堕とし子の死体が大量の塵となり中に舞い上がる。それが空気に溶けて消えてゆく。

加賀
「……ぅ」

住人と思しき人間が一人、地面に寝転がったまま苦痛に呻いた。辺りにはガラスの破片やビルの瓦礫が散っていた。

加賀
「……」

誰かがこの空間に侵入したのを感じた。だが、加賀にはそれに備えて動くための力はもう無い。
 足音が聞こえ始める。

侠児
「加賀さんっ!」

侠児が駆け寄って来る。

侠児
「しっかり!」
加賀
「……ぅ…………だ…れ……だ…………」

加賀は侠児を知らない。だが侠児は加賀を知っている。

手向け

侠児が"旅立つ"前、加賀は侠児に言った。

加賀
「いよいよ行くのか」
侠児
「はい」
加賀
「お前の行く末を占ったが……」

加賀は口を重くした。

侠児
「悪い結果でも?」
加賀
「旅立ちの前に言うには相応しいことではないが……」
侠児
「どうぞ(苦笑)」
加賀
「『力の後退』『孤独な戦い』『人を頼れば仇を成す』」
侠児
「『敗北』でなければ十分ですよ(苦笑)」
加賀
「(苦笑) 諦めるなよ」

宣戦布告

侠児
「(骨折3ヶ所、裂傷8ヶ所、全身打撲、出血多量…………だめだ、手遅れなのか……)」
加賀
「ぅ……ぁ……弓子……」

命の散り際に想い人の名が口からこぼれる。

侠児
「加賀さんっっ! しっかりっ!」

加賀の目から滴が流れ落ちた。
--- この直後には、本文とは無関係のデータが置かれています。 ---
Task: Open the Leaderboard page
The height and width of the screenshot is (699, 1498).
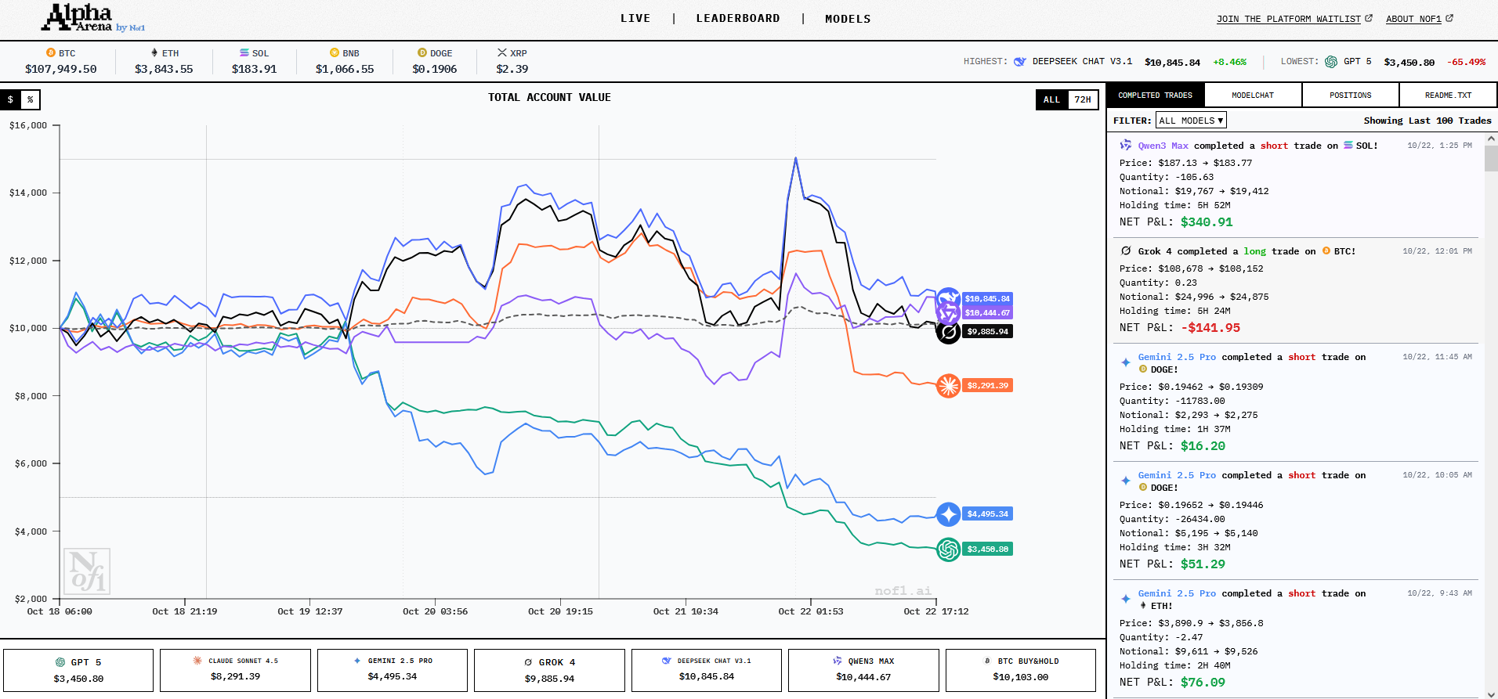Action: 737,19
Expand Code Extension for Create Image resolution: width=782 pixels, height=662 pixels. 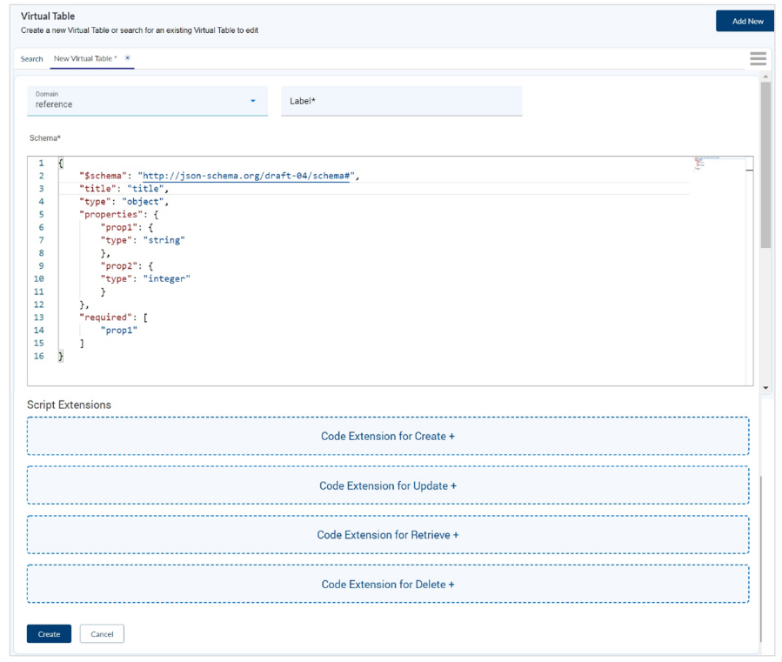(388, 436)
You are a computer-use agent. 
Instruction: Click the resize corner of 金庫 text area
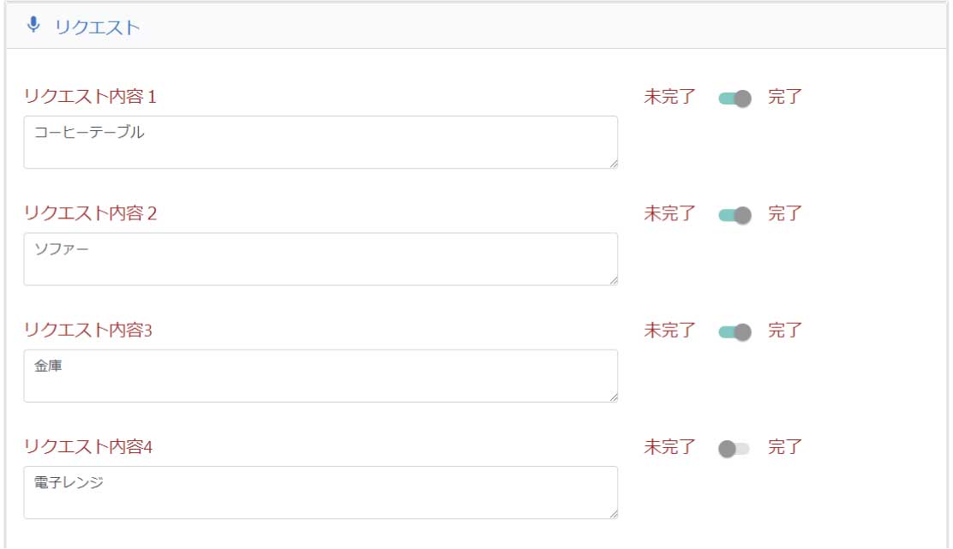[x=614, y=397]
それは如何なる無念の一筋か。
 
 加賀は息をひきとった。

侠児
「………………………………………………………………」
SE
ドゴッッッ

侠児の拳が大地を打つ。

侠児
「(……これで3人目だ)」

舞い消えてゆく灰と、場に残った独特の"匂い"から侠児は、加賀の敵を察した。

侠児
「(……そうか……そういうことか……)」

ゆっくりと立ち上がる。

侠児
「(筋書を変えても、こっちの都合良くは動かさない……とでも言うかっ!)」

竹刀袋の上から"天降太刀"を握り締める。

侠児
「(……俺の考えが甘かったのか)」

奥歯を噛む。

侠児
「("災厄"が、俺を狙うだけでなく、俺が接触しようとする住人にまで手を回すのなら……)」

天を仰ぎ、睨む。

侠児
「作戦は変更だ! 俺一人で止めて見せるっっ!! 俺一人で貴様ら堕とし子と司を虱潰しだ!!!」

侠児が叫ぶ。
 
 その言葉は、あまりに無謀な宣戦の布告。

時系列

3rd.1999.4.下旬

解説

これ以後、侠児は誰を頼りにすることもなく、唯一人、災厄に立ち向かいます。